Transcribe the listing underneath, keeping each word exact and omitting the images.
________________________
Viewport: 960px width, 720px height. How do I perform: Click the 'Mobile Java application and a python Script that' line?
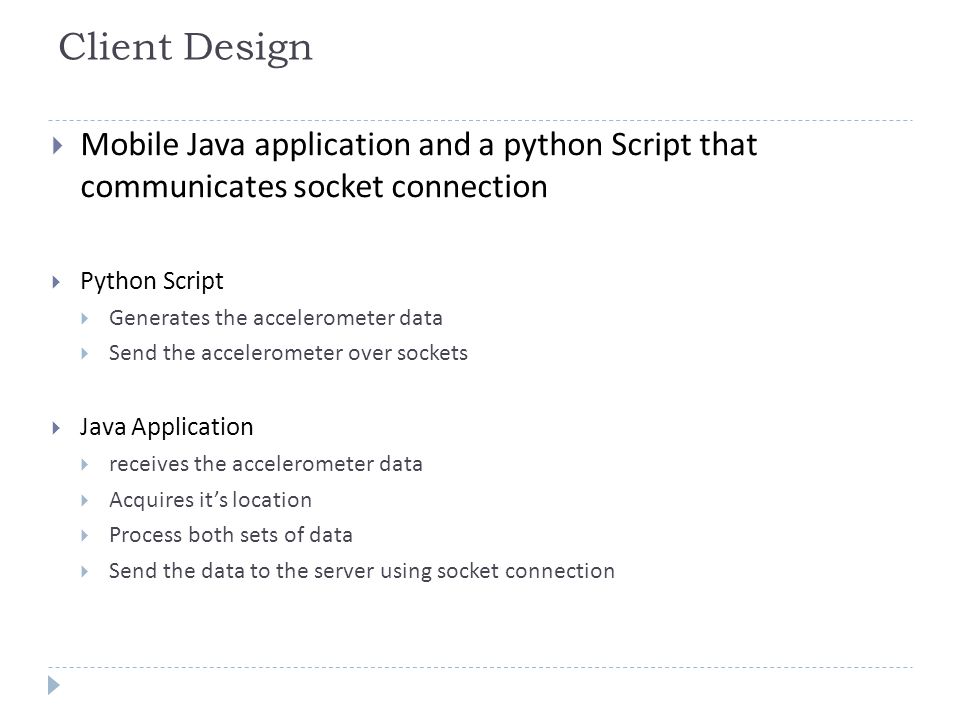click(x=419, y=146)
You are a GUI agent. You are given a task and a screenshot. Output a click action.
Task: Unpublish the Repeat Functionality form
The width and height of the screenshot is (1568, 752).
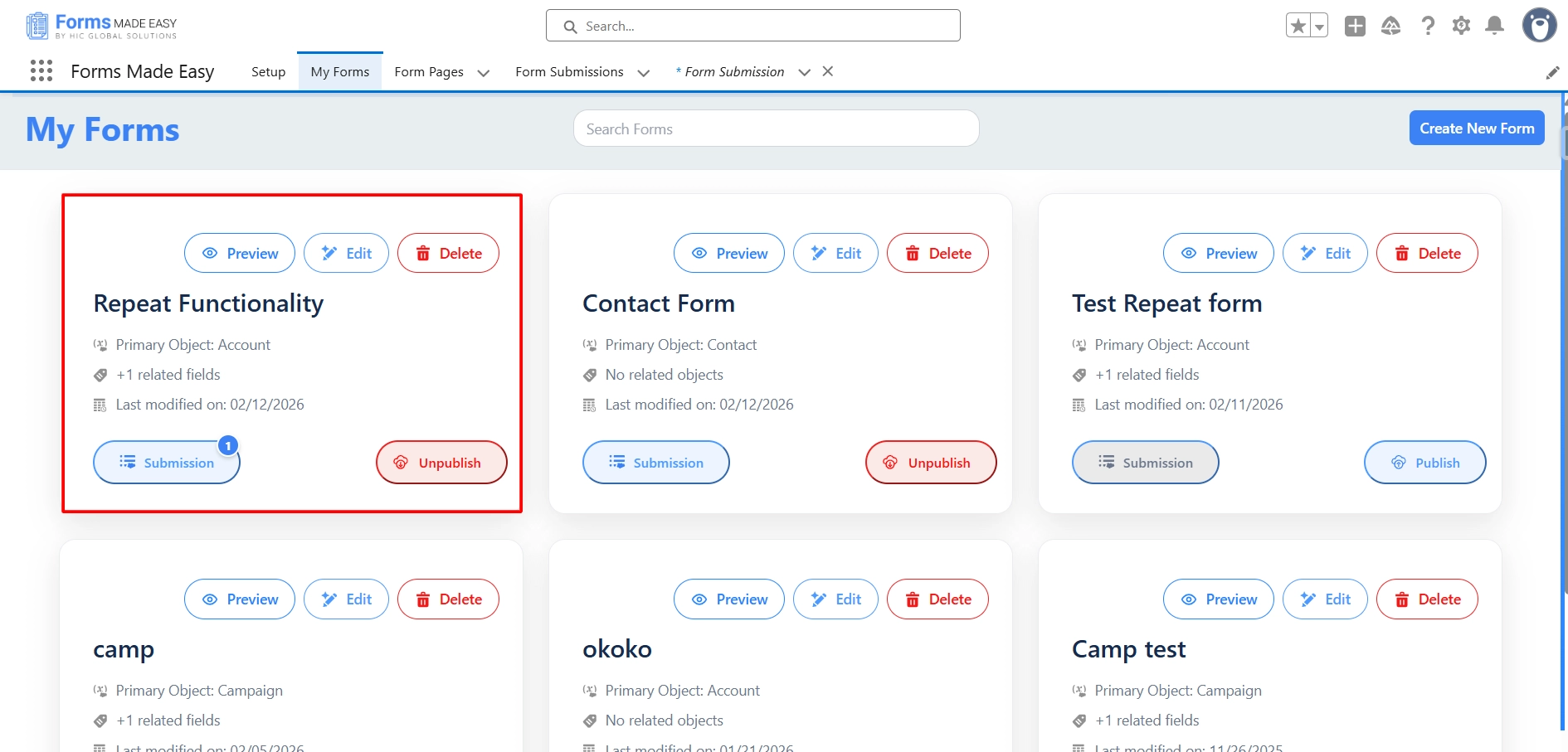pyautogui.click(x=441, y=463)
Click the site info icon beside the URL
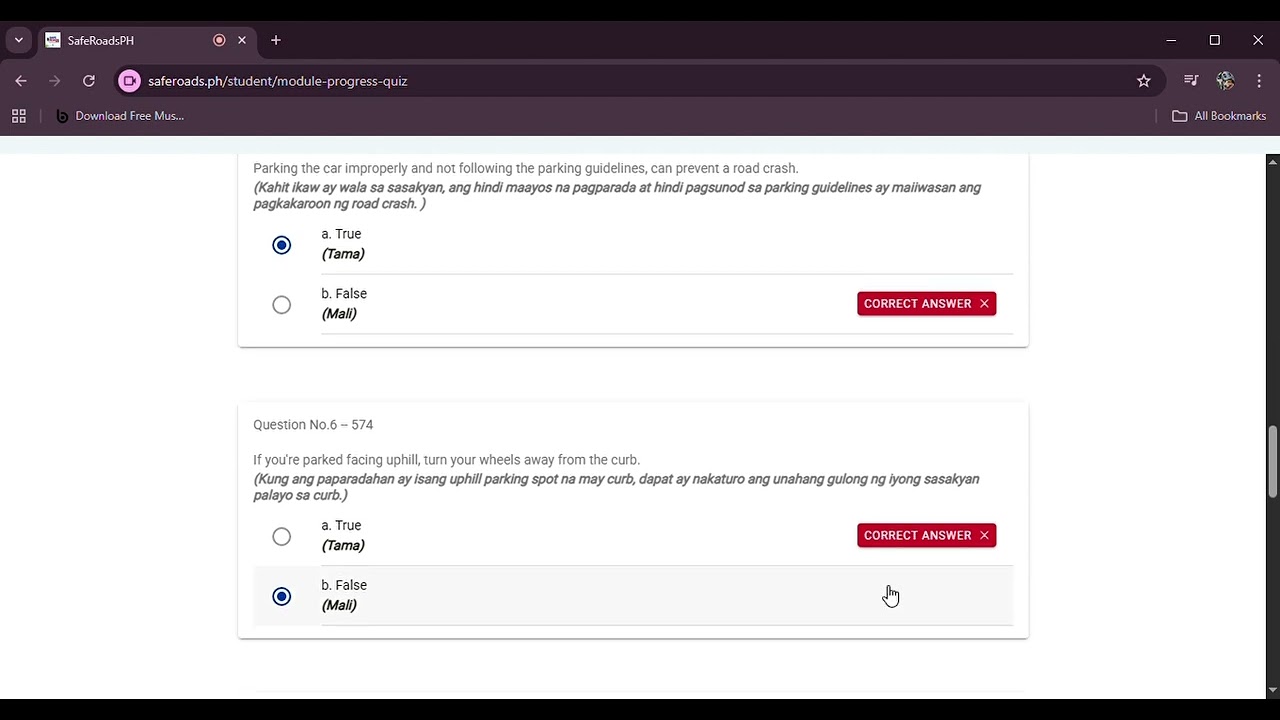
________________________
▸ ANSWER SPACE:
Viewport: 960px width, 720px height. How do I perform: Click the 'Mobile Java application and a python Script that' line?
click(x=419, y=146)
You are a GUI agent. You are given a task and a screenshot. Output a click action.
Task: Unpublish the Repeat Functionality form
The width and height of the screenshot is (1568, 752).
pyautogui.click(x=441, y=463)
Click the site info icon beside the URL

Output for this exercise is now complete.